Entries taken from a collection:
-- -- --

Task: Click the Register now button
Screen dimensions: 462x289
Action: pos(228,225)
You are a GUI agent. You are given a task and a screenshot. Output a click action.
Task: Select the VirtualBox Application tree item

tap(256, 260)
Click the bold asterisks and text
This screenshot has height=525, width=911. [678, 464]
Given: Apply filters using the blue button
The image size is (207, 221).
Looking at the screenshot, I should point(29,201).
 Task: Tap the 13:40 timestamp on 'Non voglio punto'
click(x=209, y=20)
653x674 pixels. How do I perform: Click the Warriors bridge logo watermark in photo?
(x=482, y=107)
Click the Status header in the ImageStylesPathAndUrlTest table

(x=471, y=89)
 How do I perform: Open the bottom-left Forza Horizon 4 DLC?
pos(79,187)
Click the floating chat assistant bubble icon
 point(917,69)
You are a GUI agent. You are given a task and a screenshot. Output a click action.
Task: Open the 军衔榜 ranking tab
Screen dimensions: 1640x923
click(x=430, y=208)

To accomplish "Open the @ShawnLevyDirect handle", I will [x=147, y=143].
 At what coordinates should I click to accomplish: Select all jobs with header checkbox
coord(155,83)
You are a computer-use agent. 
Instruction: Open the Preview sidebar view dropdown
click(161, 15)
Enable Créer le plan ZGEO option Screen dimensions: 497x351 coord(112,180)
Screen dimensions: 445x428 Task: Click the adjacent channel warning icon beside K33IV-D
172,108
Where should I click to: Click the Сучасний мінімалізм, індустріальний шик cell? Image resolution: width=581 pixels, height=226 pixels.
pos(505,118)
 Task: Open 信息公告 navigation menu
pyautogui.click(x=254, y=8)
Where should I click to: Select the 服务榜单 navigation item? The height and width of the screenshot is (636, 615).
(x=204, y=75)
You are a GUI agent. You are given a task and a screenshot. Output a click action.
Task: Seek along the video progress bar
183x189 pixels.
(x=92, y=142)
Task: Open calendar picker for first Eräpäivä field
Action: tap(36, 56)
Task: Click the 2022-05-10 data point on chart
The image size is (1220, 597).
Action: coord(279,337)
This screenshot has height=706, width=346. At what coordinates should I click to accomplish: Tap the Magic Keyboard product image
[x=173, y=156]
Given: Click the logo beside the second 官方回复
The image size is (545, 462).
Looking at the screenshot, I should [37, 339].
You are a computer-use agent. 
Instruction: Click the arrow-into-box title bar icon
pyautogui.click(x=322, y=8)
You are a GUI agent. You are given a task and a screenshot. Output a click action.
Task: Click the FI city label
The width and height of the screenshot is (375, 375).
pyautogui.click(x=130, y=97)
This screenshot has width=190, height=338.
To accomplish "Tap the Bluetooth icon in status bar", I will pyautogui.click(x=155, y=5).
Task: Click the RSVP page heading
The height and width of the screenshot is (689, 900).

-- -- --

▶ [Instructions for the task]: Exactly one number is the expected answer: the count of lines in the entries where the word "button" is found.

▶ [The completed task]: 2